17th century ~ King Louis XIV selects the wine of Thorins hillsides:
Legend has it that a winemaker named Claudius Brosse reached the capital of Versailles after 33 days of travel by oxcart, which he had filled with wine from the Thorins hillsides. King Louis XIV himself tasted the wine and declared it fit for a king (and his court).
1732 ~ The first recorded history of the château:
In the 18th century the château was called Château des Thorins for the hamlet named “Les Thorins” where it was located. Vineyards on the Thorins hillsides had already gained a reputation for wines of high quality, as attested by historical records and their success at the royal court. In a Mâcon dictionary published in 1801, an old proverb is quoted: “Every wine is good with a meal, but a meal can not be enjoyed without Thorins. The merit of this wine is that it is firm, but supple, it has good body but also has lightness, it is ruby colored and transparent, with a flattering nose and a delicate taste. . .”

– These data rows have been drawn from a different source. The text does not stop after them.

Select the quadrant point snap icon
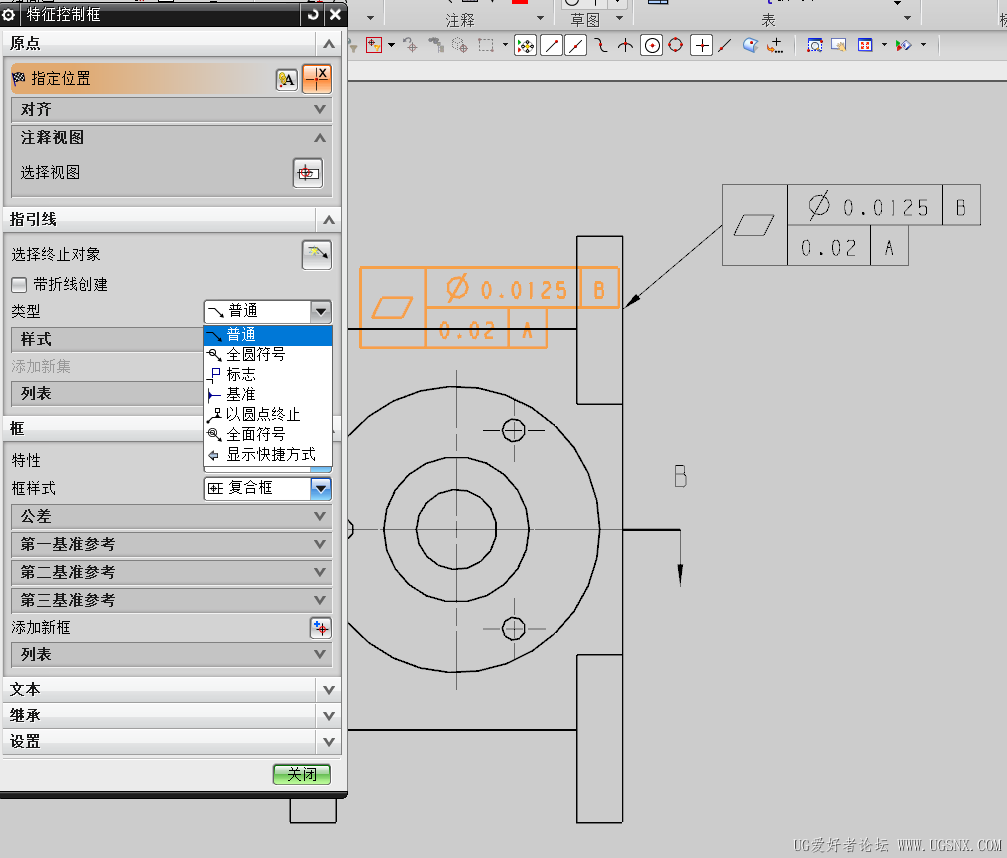The height and width of the screenshot is (858, 1007). (676, 45)
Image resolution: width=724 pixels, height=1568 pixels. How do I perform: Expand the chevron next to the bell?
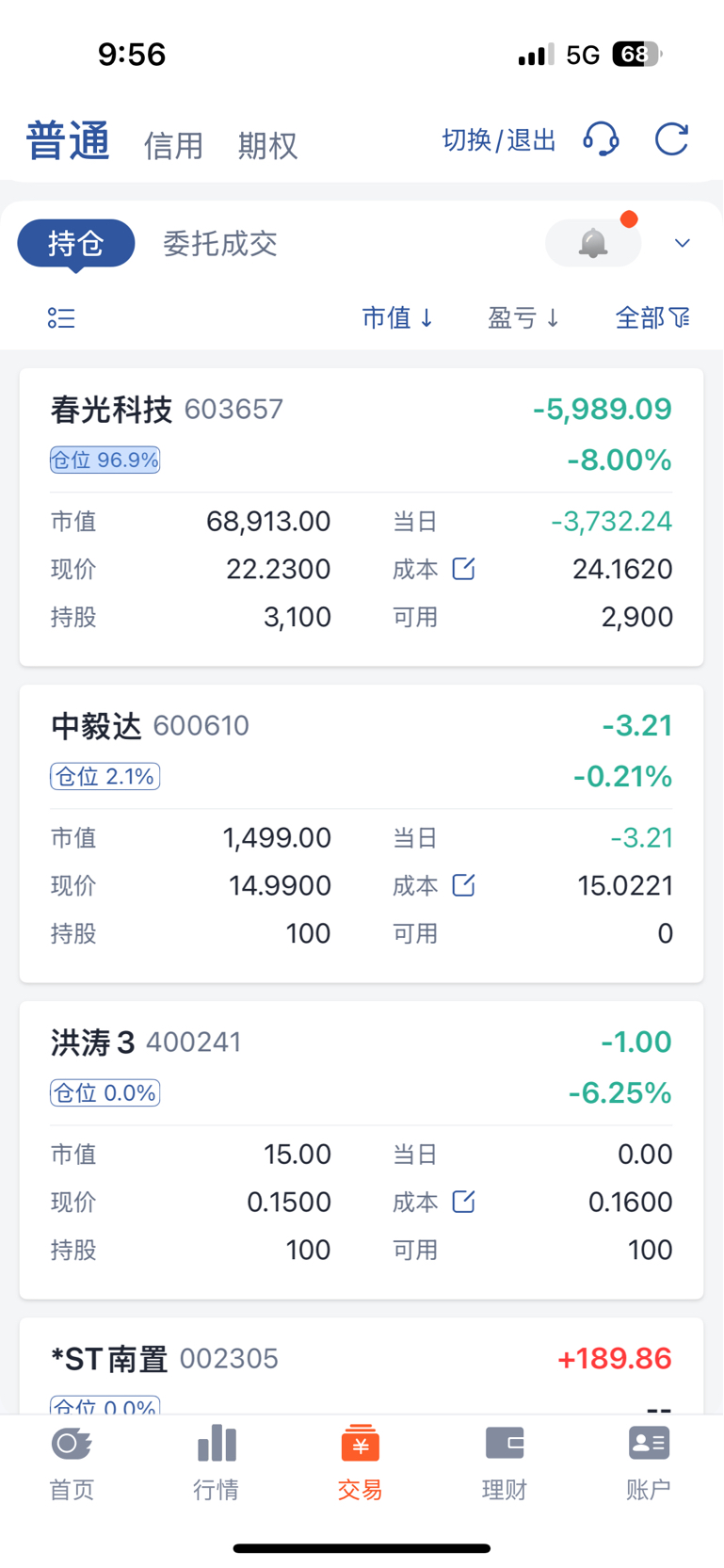click(x=683, y=243)
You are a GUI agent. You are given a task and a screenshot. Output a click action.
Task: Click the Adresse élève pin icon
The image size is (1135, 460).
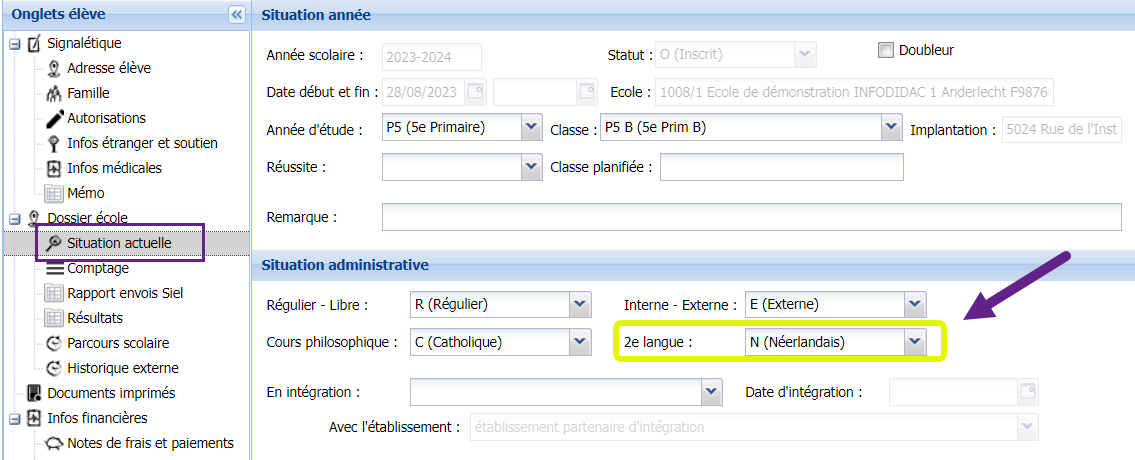pos(54,68)
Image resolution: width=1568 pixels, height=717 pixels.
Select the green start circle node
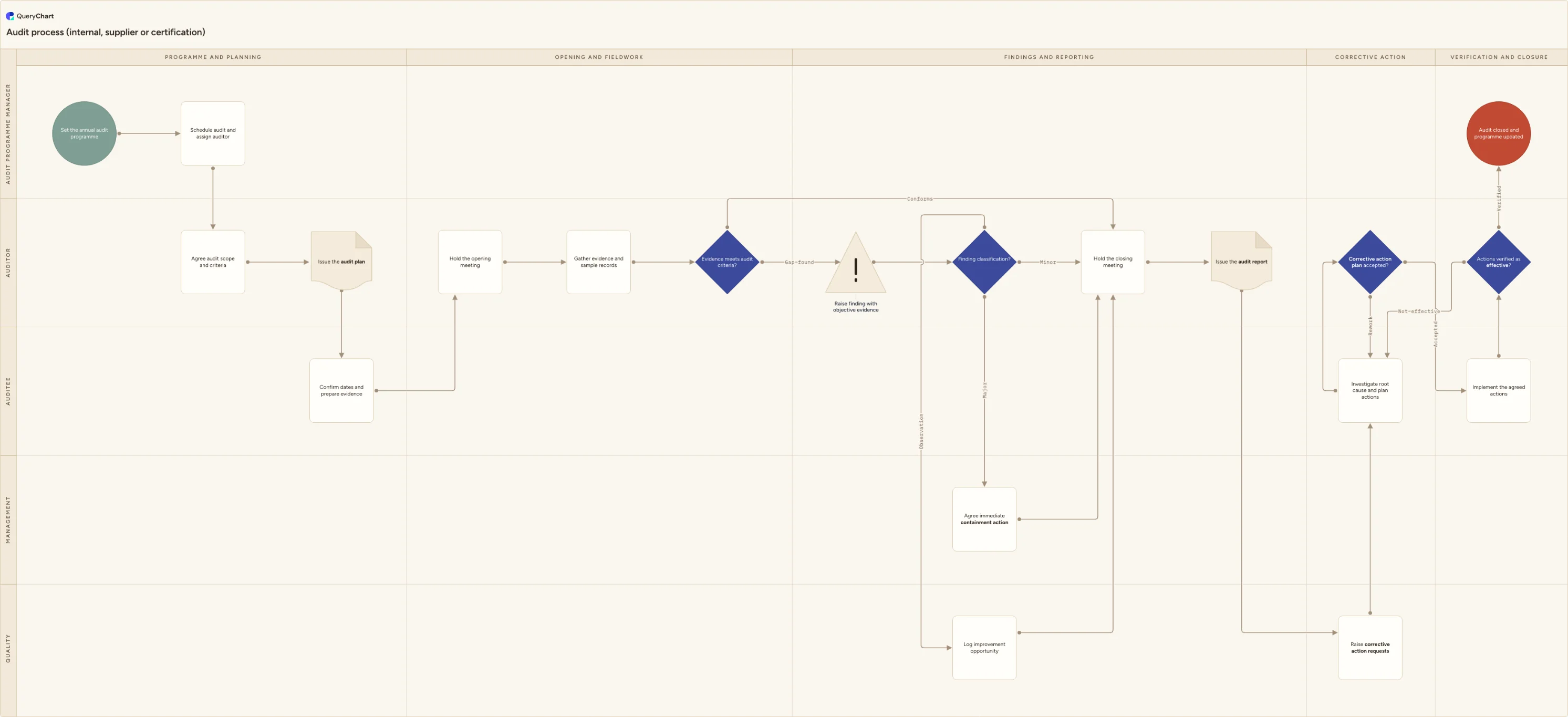coord(84,133)

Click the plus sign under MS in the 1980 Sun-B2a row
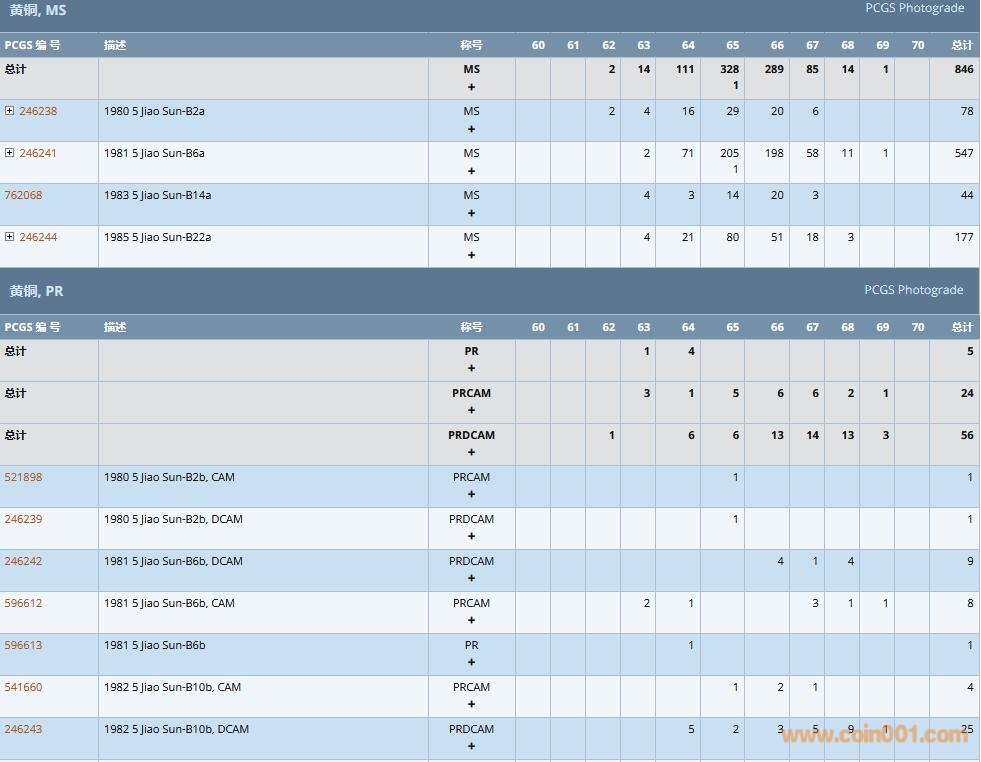[x=471, y=129]
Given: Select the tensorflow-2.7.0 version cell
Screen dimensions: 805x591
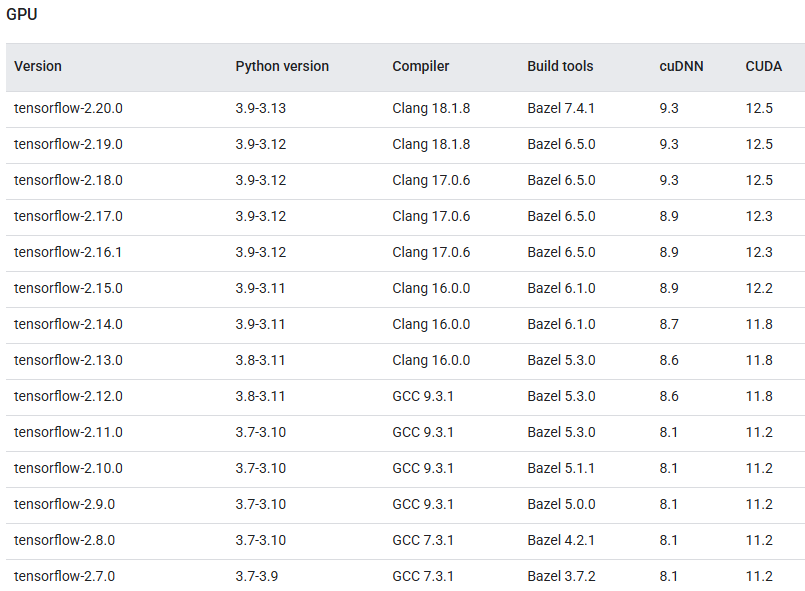Looking at the screenshot, I should (65, 576).
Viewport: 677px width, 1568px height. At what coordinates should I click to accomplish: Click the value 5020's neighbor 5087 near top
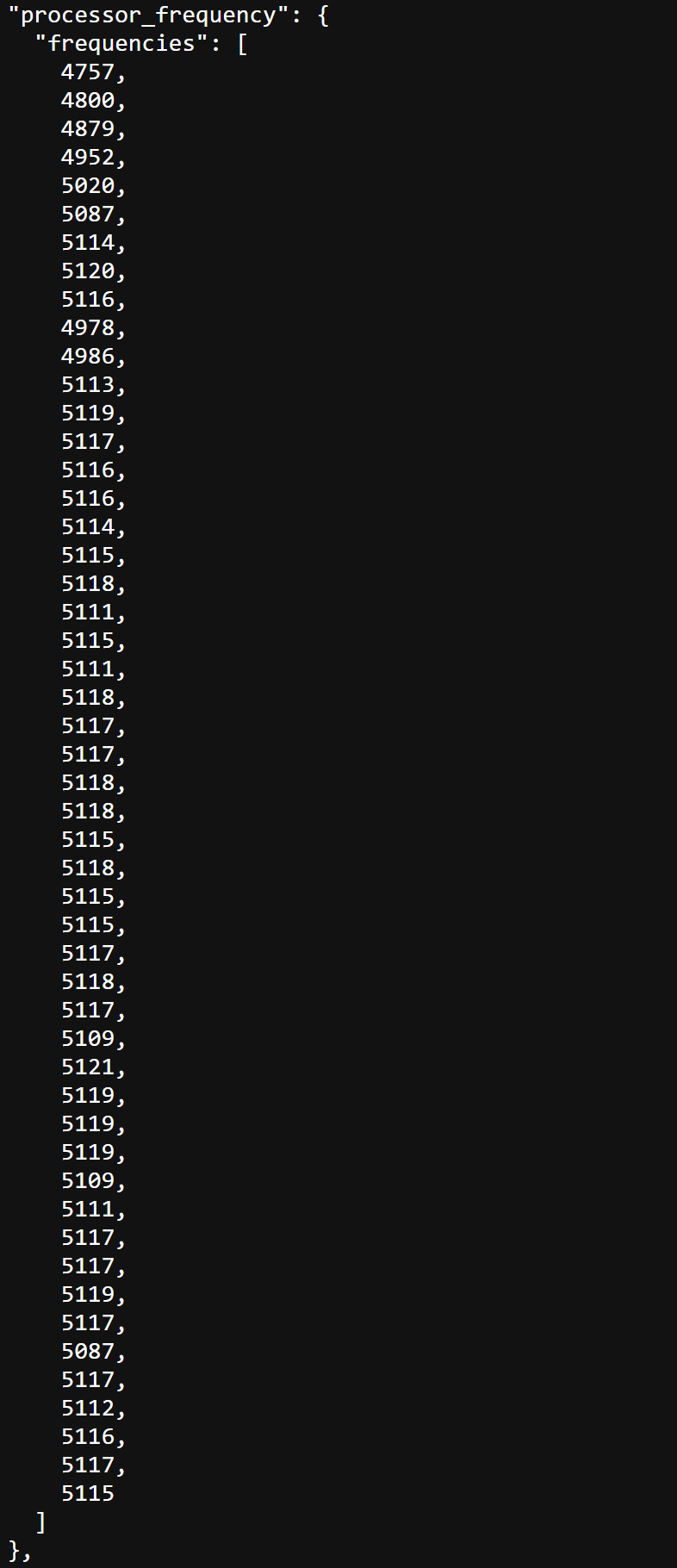88,215
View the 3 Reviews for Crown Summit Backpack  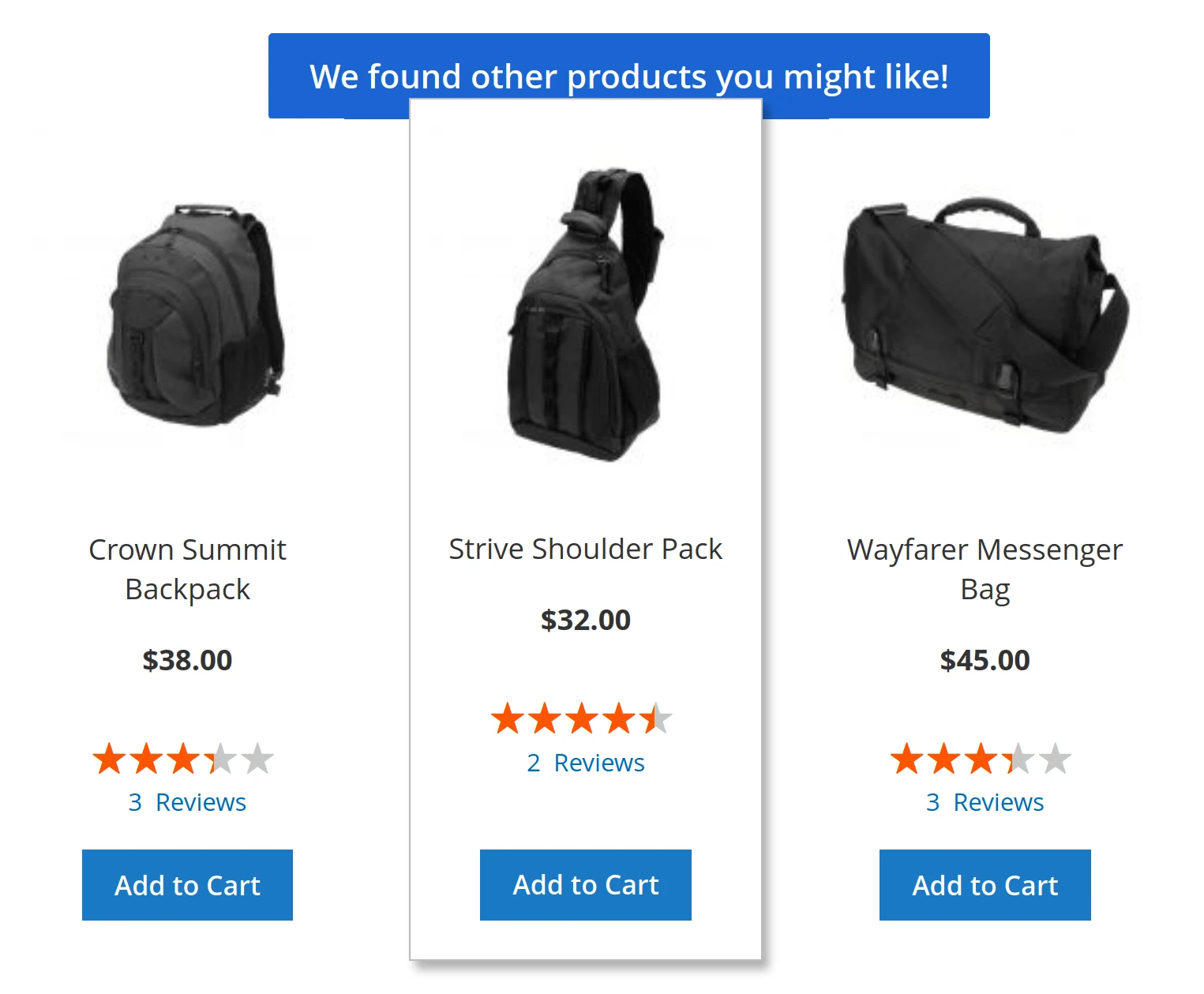click(187, 802)
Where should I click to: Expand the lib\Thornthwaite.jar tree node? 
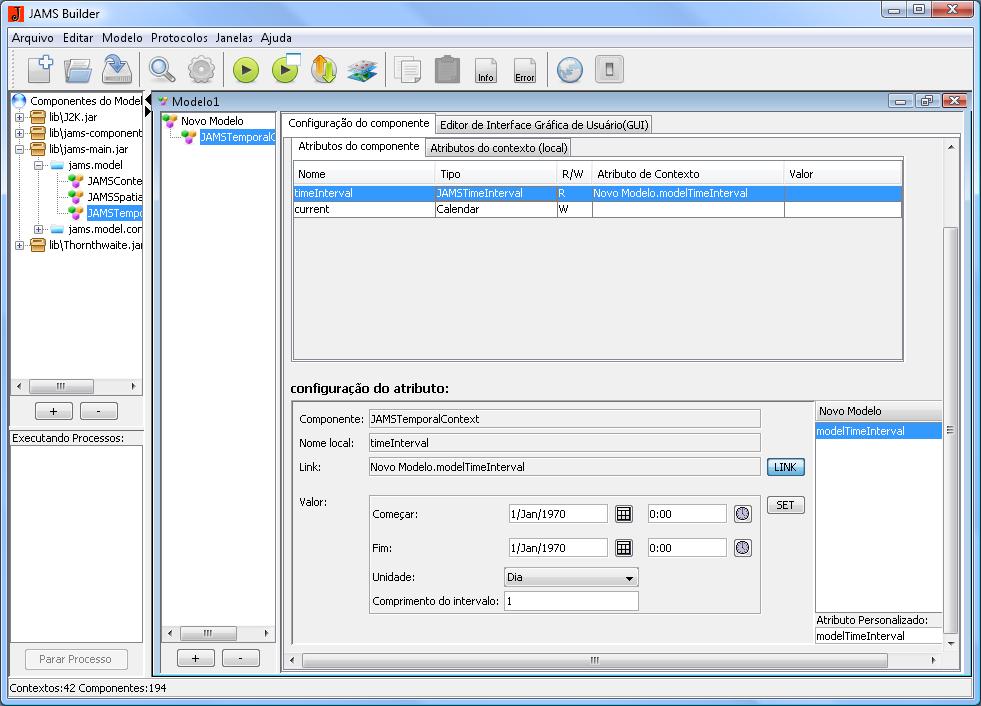[x=19, y=245]
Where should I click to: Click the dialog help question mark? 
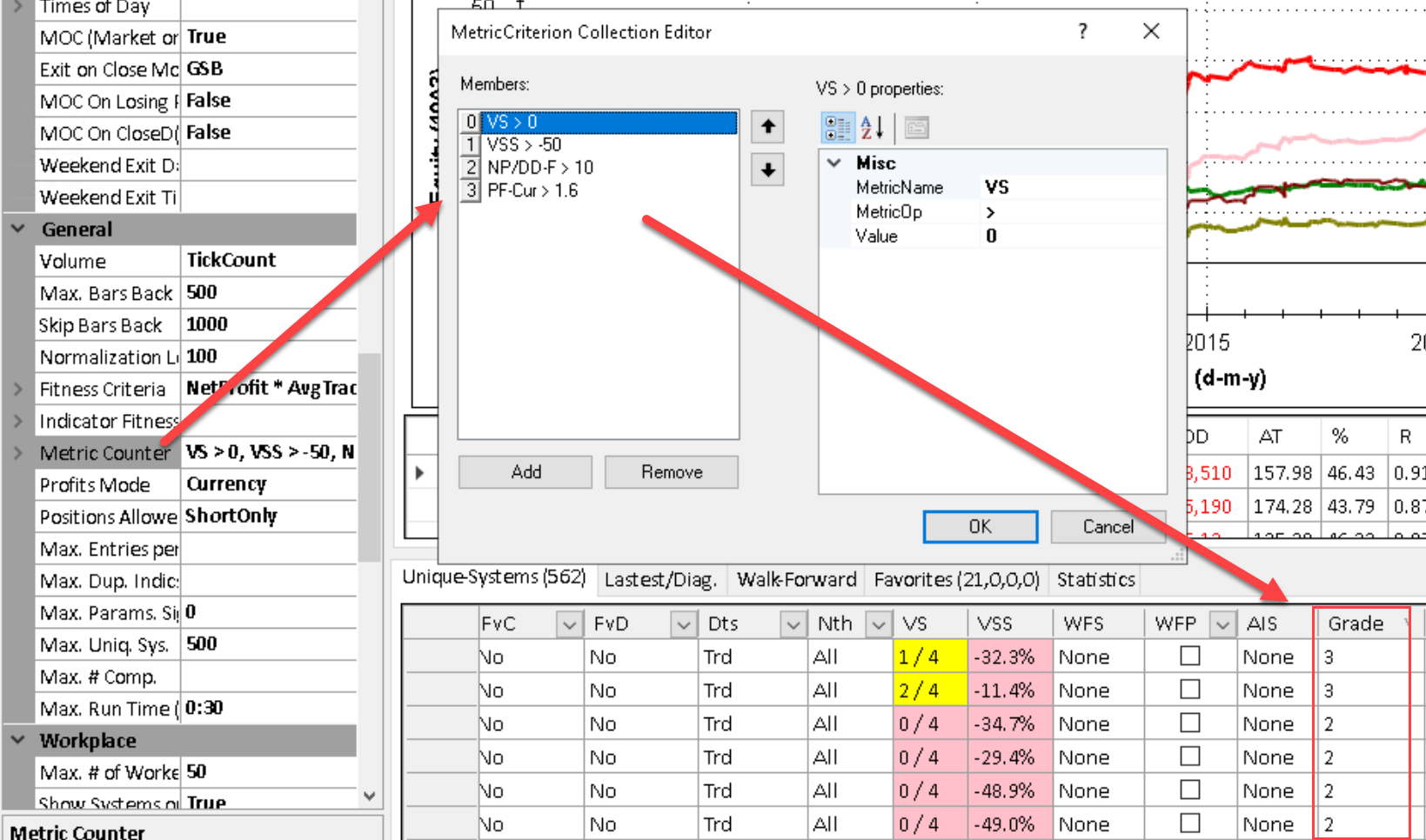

The pioneer ~ Madame Philiberte Pommier:
The exceptional qualities of Moulin-à-Vent were first detected by Philiberte Pommier (1763-1862), who noticed that the plots surrounding the château had distinct features which were reflected in the wines. She noted that a plot next to the château had the perfect soil for bringing out the characteristics of the Gamay grape, and she set about delineating the individual terroirs of the estate (which was then called Château des Thorins). In 1862, at the age of 99, Madame Pommier finally achieved the recognition she deserved for her efforts when her 1854, 1858 and 1859 vintages were ranked at the Universal Exhibition in London as the best wines from the Mâcon region. The award for the 1854 vintage, bottled some eight years earlier, highlighted another aspect of Philiberte’s pioneering work: her insistence that the wines of the château could age successfully. The precious secrets of Madame Pommier — her philosophy of parcel selection, pruning work in the vineyards and aging of the wines — have been transmitted over the past 150 years to Jean-Jacques Parinet and his family, who purchased the estate in 2009. Jean-Jacques’ son, co-proprietor Edouard Parinet, has taken the reins as director, demonstrating a passion for excellence that is evident from the vineyards to the cellars. Once again, the highest quality of terroir-expression in age-worthy wines is paramount at Château du Moulin-à-Vent.